- _Directions_
What lines in the following entries hold the word "column"? Copy each one.

(Provided data)

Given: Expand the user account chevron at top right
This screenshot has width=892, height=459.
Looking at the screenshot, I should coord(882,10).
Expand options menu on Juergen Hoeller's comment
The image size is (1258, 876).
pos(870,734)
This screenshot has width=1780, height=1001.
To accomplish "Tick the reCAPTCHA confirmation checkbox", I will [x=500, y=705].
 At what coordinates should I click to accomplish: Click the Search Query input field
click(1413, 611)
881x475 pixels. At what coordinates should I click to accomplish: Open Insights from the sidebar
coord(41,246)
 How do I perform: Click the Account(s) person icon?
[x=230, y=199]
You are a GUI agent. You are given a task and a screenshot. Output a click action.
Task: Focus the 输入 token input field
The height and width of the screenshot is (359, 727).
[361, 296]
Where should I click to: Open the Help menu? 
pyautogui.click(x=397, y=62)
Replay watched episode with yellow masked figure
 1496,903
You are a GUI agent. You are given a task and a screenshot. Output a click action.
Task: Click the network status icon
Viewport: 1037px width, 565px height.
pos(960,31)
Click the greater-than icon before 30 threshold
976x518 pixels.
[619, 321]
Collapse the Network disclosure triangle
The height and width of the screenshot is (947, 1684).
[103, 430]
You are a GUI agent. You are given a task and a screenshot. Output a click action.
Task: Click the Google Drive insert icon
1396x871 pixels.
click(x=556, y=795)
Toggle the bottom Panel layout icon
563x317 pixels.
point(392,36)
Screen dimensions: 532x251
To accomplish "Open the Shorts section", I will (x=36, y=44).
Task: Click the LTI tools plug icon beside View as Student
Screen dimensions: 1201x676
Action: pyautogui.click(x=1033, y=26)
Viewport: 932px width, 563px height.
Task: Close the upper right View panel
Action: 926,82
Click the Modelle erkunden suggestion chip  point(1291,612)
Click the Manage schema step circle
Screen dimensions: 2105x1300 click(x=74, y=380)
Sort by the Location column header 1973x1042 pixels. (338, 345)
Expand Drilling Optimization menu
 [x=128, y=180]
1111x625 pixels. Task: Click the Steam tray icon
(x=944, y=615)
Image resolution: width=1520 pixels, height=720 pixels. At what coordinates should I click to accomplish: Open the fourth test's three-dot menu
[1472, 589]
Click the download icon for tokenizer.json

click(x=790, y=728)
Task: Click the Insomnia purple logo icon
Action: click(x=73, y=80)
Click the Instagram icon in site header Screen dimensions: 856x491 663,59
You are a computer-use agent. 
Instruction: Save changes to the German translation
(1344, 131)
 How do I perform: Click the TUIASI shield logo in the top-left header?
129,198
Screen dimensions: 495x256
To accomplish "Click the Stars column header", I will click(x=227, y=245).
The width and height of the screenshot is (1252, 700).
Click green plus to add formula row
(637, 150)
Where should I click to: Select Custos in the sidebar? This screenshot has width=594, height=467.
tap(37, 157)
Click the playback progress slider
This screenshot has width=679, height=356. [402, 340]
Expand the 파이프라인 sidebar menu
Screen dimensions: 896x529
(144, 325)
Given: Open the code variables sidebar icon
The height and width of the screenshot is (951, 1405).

(End Provided data)

- _Exercise response_
Sort by the Location column header 1973x1042 pixels. (338, 345)
To accomplish "Click the Stars column header", I will click(x=227, y=245).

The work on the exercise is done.